The paper tackles intrusion detection in automotive Controller Area Networks (CAN) by proposing a multi-stage framework that combines a Variational Graph Autoencoder for anomaly detection and a Knowledge-Distilled Graph Attention Network for classification, achieving an average 16.2% improvement in F1-score over existing methods.
The Controller Area Network (CAN) protocol is a standard for in-vehicle communication but remains susceptible to cyber-attacks due to its lack of built-in security. This paper presents a multi-stage intrusion detection framework leveraging unsupervised anomaly detection and supervised graph learning tailored for automotive CAN traffic.
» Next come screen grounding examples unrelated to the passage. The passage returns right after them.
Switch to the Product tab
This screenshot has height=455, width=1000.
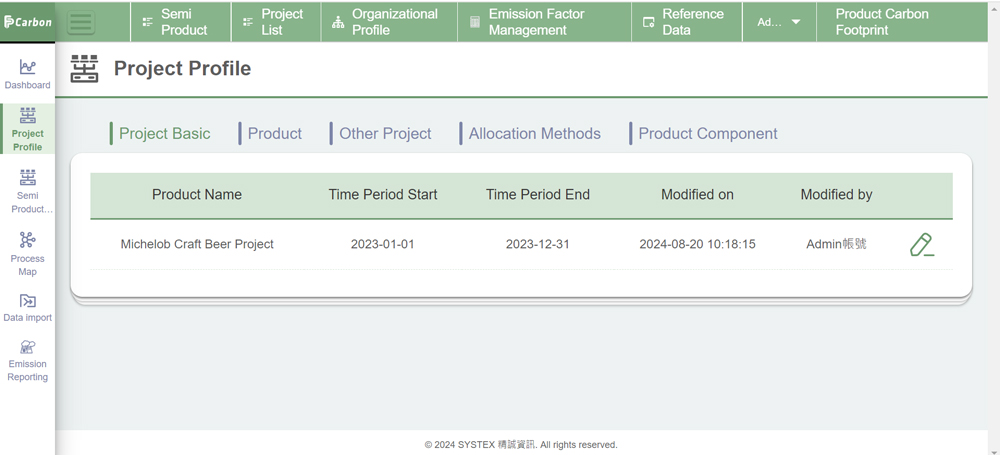[274, 134]
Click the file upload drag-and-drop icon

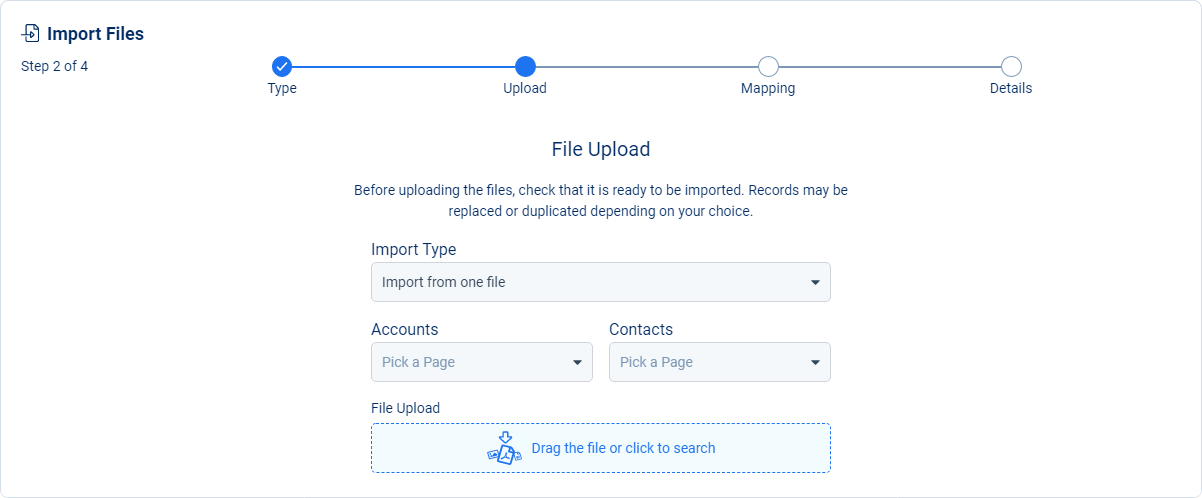[505, 448]
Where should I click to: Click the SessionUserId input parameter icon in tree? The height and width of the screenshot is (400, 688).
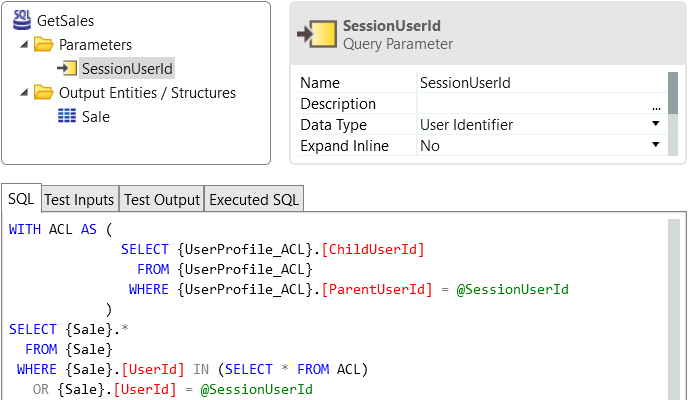[67, 68]
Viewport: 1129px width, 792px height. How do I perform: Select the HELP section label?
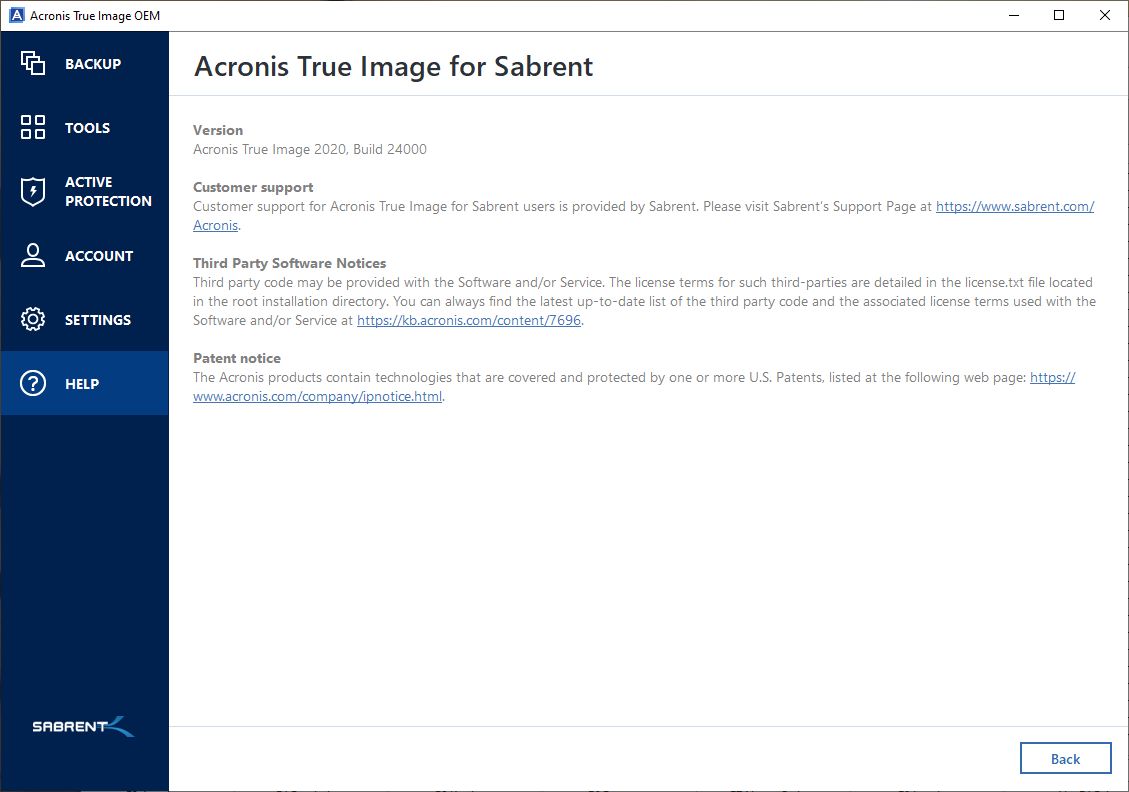pyautogui.click(x=82, y=384)
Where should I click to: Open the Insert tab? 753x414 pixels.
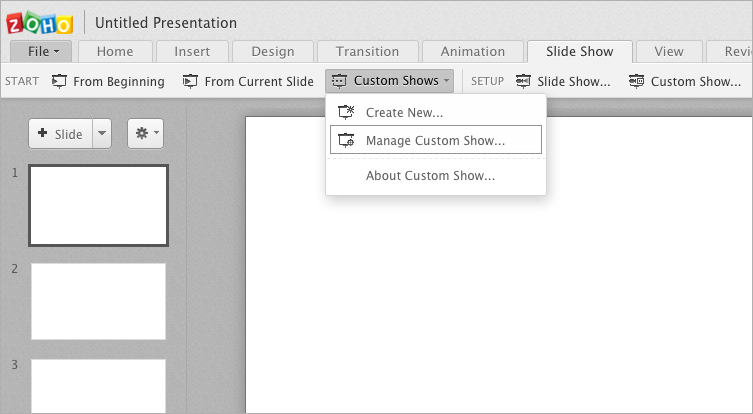pyautogui.click(x=192, y=52)
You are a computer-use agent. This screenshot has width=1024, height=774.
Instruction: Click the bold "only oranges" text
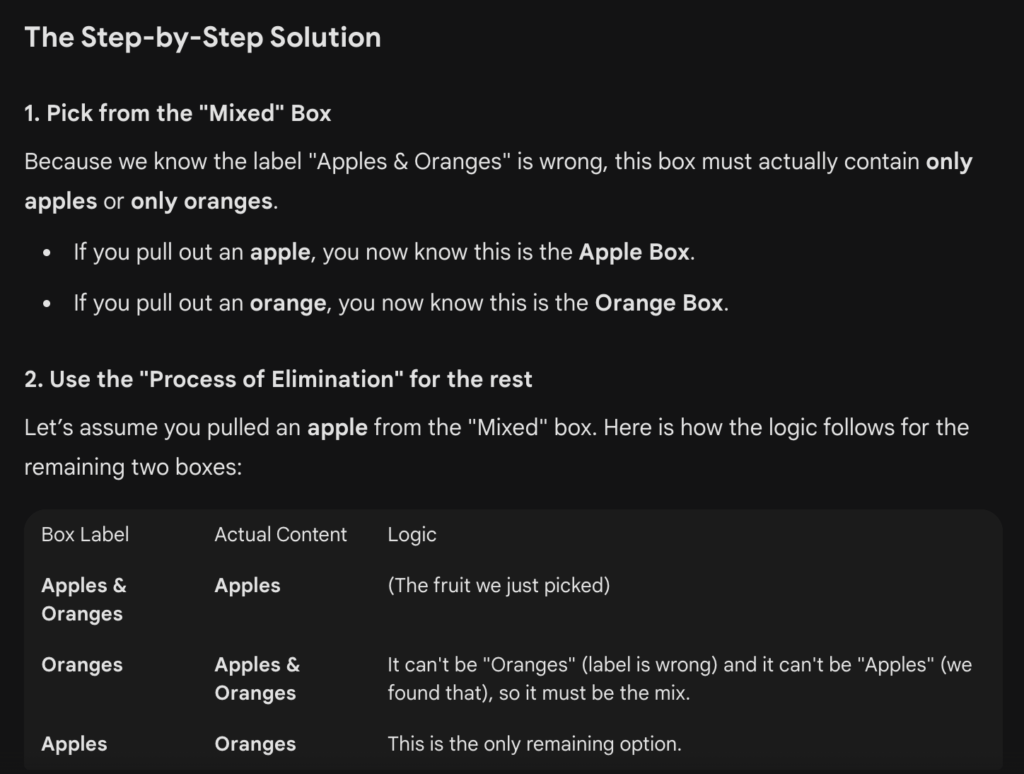point(201,200)
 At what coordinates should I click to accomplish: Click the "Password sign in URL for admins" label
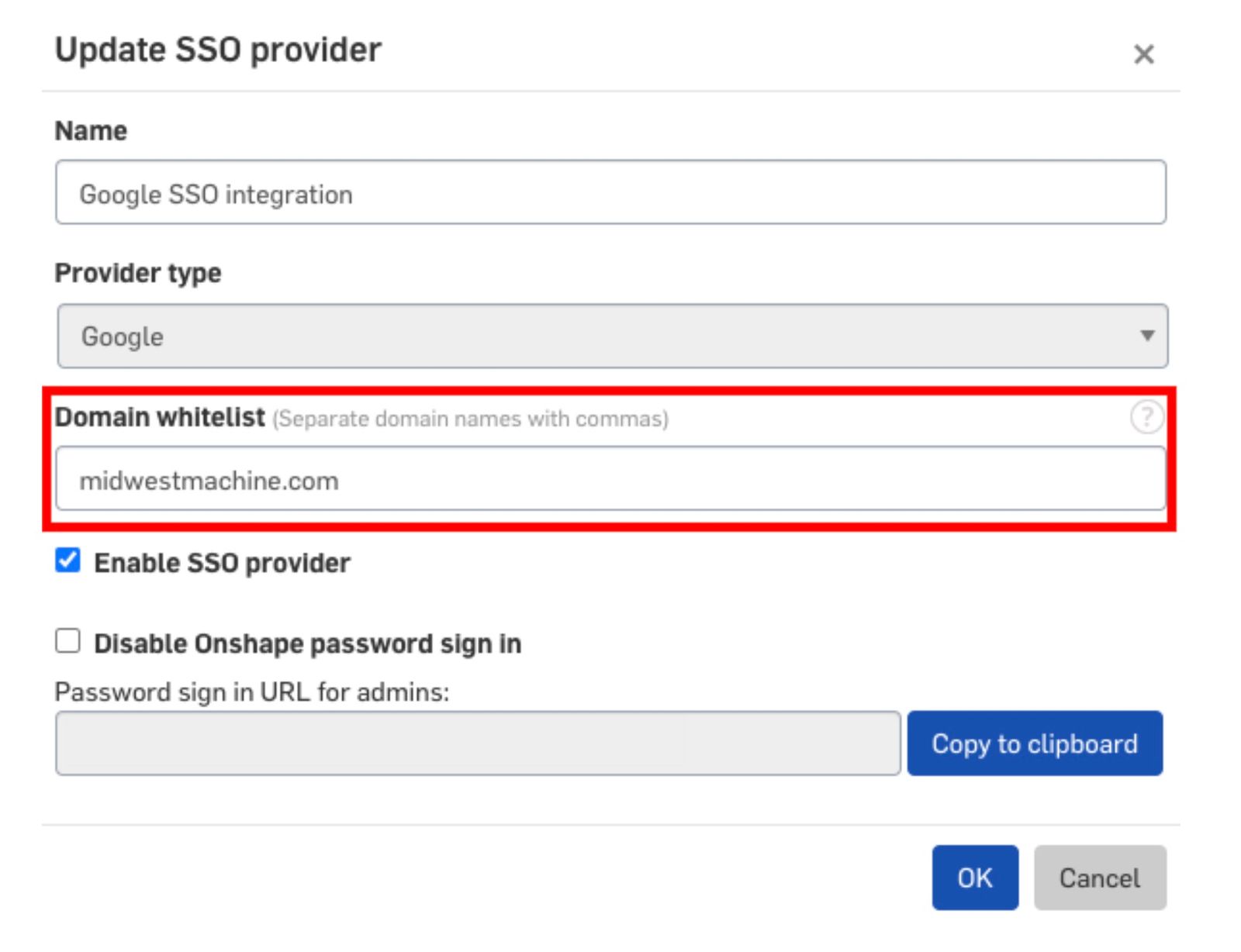point(252,692)
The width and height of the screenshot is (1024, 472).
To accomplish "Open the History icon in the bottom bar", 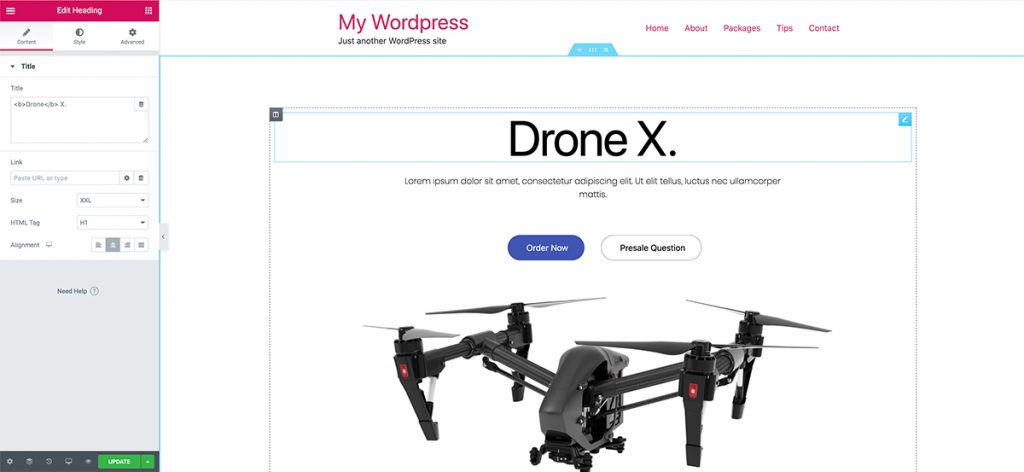I will [49, 462].
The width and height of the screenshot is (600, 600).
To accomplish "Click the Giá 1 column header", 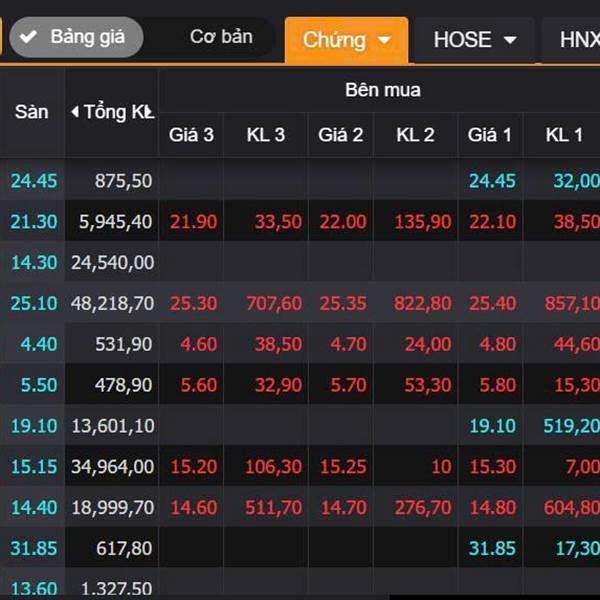I will point(491,135).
Our architecture combines a Variational Graph Autoencoder (VGAE) for structural anomaly detection with a Knowledge-Distilled Graph Attention Network (KD-GAT) for robust attack classification. CAN bus activity is encoded as graph sequences to model temporal and relational dependencies. The pipeline applies VGAE-based selective undersampling to address class imbalance, followed by GAT classification with optional score-level fusion. The compact student GAT achieves 96% parameter reduction compared to the teacher model while maintaining strong predictive performance. Experiments on six public CAN intrusion datasets--Car-Hacking, Car-Survival, and can-train-and-test--demonstrate competitive accuracy and efficiency, with average improvements of 16.2% in F1-score over existing methods, particularly excelling on highly imbalanced datasets with up to 55% F1-score improvements.